Black Cats: The Hocus Pocus
Black Cats: The Hocus Pocus
© prystai / Adobe Stock
The link between black cats and Halloween goes back thousands of years to the times of the ancient Druids, although the reason they are considered bad luck is a bit of a mystery.
In reality, if you stroke a black cat, you'll have made a loyal friend for life. However, so many historical myths have built up around these beautiful and friendly felines that many people see them as something to be feared.
Black cats have endured a long stigma of cultural myths and superstitions to such a degree that they are always the most difficult to rehome.
Studies have shown that the biggest percentage (30%) of abandoned cats are jet black. Animal shelters in the UK and the United States say they are always the ones who spend the longest in the shelter.

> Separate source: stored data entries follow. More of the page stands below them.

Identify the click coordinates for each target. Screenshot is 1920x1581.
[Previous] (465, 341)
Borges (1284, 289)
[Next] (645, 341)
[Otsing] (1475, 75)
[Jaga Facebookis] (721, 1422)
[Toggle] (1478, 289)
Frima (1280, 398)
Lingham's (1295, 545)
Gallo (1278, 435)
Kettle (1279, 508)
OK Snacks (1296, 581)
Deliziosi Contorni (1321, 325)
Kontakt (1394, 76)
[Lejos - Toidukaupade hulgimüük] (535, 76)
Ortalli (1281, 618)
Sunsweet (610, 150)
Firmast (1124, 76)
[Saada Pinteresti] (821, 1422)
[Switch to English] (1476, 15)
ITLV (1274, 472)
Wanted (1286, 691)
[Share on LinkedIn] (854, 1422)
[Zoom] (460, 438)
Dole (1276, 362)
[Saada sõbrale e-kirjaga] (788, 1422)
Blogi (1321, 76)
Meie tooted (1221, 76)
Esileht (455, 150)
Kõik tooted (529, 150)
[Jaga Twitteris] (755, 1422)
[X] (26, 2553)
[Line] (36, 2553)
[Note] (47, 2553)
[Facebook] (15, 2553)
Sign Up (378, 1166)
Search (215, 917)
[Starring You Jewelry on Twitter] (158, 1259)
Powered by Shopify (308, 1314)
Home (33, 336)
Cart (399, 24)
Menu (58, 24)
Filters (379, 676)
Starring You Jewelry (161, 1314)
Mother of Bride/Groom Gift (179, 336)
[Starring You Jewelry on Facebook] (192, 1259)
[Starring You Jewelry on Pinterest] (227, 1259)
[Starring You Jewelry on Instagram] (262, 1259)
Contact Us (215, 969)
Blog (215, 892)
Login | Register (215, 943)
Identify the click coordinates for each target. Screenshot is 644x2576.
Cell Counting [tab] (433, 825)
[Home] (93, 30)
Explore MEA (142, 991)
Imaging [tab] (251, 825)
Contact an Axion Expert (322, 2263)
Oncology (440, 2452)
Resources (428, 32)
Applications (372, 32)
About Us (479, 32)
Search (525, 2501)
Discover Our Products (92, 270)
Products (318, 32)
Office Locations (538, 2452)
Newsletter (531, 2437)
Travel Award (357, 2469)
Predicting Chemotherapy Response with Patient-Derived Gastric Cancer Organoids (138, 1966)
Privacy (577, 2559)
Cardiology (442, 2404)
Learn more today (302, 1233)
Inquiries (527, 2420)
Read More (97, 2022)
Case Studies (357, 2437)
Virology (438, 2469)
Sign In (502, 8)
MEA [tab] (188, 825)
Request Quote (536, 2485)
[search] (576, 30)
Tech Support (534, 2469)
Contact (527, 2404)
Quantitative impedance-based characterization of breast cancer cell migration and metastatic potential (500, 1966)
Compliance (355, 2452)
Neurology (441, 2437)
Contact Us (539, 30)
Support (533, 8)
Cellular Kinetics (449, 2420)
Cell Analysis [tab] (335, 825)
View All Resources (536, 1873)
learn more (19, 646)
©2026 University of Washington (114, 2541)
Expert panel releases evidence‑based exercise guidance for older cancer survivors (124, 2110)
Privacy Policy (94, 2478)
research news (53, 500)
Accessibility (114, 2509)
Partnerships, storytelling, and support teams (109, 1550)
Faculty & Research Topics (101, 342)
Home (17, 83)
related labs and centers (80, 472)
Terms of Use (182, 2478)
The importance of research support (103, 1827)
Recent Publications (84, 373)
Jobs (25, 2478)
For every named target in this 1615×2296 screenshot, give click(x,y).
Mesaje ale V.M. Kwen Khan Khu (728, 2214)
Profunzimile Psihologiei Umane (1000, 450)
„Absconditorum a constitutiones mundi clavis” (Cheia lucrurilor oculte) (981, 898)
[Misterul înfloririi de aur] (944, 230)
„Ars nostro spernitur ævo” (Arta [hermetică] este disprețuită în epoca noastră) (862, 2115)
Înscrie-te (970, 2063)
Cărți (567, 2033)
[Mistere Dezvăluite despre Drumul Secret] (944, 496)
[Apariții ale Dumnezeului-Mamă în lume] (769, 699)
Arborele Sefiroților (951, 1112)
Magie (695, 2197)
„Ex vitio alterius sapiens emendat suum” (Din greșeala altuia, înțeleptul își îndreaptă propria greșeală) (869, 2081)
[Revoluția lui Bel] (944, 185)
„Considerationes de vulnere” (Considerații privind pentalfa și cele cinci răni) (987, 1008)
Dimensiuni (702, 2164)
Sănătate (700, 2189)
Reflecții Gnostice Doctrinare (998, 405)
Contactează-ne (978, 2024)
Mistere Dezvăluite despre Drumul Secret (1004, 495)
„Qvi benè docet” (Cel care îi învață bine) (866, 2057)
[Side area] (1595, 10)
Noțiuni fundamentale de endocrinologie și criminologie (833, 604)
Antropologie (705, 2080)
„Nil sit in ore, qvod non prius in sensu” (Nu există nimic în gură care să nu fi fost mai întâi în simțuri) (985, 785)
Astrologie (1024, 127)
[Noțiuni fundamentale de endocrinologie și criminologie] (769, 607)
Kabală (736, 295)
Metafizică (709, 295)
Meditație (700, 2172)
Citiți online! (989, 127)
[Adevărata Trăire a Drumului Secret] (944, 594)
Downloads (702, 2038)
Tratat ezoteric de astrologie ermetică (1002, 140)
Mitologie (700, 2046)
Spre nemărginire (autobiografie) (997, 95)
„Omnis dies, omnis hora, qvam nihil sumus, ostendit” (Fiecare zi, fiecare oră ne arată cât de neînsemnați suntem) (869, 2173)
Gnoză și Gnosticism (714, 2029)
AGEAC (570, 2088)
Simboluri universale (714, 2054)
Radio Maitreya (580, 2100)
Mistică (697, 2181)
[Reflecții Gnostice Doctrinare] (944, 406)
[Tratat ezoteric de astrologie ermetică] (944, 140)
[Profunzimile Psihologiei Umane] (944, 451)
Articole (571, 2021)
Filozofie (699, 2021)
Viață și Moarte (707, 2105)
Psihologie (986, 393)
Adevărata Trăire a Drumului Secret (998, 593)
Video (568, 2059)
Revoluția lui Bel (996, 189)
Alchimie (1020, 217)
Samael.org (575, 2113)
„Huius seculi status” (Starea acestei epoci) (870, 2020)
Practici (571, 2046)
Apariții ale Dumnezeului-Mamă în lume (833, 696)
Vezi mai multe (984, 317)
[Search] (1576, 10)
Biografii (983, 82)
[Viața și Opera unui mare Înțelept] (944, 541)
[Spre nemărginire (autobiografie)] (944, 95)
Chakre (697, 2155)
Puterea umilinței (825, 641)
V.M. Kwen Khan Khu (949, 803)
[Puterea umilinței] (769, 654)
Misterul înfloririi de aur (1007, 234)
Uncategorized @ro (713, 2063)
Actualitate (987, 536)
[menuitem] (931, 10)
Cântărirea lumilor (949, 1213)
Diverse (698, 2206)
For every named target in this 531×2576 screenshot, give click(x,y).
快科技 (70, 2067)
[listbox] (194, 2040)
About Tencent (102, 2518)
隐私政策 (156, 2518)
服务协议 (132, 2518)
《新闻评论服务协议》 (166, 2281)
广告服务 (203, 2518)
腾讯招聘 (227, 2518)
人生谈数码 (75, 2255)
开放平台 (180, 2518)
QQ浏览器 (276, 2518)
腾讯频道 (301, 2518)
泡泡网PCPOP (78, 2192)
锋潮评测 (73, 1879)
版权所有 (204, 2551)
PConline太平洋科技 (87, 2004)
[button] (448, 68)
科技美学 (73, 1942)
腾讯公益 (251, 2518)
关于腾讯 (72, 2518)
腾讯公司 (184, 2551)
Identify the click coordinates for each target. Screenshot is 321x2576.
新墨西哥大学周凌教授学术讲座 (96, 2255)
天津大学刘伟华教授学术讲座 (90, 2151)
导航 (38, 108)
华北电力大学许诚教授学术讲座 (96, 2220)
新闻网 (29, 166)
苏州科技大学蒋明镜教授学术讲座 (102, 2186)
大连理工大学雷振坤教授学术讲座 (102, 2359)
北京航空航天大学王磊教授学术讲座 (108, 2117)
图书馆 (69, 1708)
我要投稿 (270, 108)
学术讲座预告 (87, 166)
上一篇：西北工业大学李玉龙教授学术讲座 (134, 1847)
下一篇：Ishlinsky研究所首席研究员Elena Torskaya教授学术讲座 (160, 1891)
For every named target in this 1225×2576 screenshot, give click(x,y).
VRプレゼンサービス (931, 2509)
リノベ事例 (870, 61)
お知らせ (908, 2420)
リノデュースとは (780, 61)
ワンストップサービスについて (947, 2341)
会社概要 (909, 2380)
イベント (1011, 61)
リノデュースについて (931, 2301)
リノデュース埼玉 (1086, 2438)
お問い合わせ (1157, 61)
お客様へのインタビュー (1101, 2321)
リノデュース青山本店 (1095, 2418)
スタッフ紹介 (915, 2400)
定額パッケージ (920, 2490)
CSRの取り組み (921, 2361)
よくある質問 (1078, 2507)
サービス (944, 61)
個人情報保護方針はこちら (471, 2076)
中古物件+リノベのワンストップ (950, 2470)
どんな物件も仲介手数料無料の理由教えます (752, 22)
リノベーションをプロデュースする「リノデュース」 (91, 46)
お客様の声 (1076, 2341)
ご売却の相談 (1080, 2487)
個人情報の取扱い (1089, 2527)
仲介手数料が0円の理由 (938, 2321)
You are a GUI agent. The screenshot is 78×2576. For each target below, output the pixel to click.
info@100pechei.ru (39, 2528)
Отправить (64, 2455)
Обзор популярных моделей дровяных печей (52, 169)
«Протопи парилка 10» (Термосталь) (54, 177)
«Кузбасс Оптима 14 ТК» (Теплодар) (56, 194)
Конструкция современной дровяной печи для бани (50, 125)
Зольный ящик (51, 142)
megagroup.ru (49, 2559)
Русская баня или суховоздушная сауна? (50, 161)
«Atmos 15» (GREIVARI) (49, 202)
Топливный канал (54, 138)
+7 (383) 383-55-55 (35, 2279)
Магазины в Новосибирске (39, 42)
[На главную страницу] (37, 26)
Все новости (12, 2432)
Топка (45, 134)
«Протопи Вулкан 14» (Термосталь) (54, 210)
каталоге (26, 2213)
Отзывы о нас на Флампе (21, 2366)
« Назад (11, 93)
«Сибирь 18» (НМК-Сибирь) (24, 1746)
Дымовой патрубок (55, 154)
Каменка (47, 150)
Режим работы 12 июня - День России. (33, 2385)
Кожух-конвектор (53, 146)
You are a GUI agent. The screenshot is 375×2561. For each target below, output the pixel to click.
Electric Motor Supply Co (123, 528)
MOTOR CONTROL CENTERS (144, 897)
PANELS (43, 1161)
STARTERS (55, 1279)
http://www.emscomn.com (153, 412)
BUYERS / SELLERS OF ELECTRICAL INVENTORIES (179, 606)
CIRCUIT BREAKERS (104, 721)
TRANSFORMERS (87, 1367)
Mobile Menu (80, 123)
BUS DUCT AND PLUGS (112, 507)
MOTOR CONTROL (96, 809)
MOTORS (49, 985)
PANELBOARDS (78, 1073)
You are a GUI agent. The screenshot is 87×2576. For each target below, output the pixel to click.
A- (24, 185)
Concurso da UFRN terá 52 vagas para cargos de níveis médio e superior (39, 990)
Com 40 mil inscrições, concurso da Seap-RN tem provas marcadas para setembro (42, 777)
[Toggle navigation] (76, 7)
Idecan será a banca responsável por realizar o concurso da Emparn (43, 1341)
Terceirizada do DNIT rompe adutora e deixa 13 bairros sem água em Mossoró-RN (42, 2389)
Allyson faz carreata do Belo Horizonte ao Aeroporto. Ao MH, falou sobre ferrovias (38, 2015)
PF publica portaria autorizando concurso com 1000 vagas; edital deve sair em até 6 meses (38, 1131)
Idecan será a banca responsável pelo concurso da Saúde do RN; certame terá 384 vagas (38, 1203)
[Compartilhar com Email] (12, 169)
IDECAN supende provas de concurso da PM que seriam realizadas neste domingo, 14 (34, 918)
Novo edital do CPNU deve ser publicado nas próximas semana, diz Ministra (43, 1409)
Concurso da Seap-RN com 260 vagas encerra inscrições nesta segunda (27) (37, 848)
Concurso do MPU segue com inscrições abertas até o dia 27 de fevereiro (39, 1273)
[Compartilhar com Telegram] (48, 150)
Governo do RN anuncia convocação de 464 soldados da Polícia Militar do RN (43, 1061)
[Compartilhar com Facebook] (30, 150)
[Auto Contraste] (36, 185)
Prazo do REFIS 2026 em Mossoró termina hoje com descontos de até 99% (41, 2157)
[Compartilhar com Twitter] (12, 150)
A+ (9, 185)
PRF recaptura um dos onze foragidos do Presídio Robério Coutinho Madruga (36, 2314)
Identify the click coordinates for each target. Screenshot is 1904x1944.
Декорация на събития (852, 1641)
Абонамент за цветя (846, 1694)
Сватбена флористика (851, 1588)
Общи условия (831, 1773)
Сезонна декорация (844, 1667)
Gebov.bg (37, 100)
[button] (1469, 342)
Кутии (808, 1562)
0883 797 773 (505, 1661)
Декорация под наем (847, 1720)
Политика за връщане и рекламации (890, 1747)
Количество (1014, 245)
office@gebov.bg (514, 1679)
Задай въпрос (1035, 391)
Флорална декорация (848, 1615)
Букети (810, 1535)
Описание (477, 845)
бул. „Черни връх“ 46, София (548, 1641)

No one really knows why, although it's suggested negative associations from the movies and media may have a little to do with it. A more down-to-earth reason is that they don't photograph as well for websites and flyers publicising them for adoption, so people tend to go for their lighter-coloured counterparts.
In some UK folklore, black cats symbolise good luck, but sadly, the opposite view seems to be the most common one. In an attempt to redress the balance, animal lovers have launched Black Cat Appreciation Day on 17th August and Black Cat Day on 27th October!
History of black cat myths
The earliest records of black cats being associated with evil spirits date back 2,000 years in Druid circles, when the hapless black cats were sacrificed to the gods on 31st October on the celebration of the Lord of the Dead - the night of Halloween in modern times.
In the middle ages, people believed witches disguised themselves as black cats, so they became commonly associated with witchcraft. The unfortunate felines were often burned at the stake with their owner - the fate of most women suspected of being witches in those days.
Some historians believe the myth of black cats being evil began with the early settlers in the US, the Pilgrim Fathers, who were superstitious about anything they considered evil. They were said to think black cats were "demonic" and anyone who owned one was suspected of being a witch.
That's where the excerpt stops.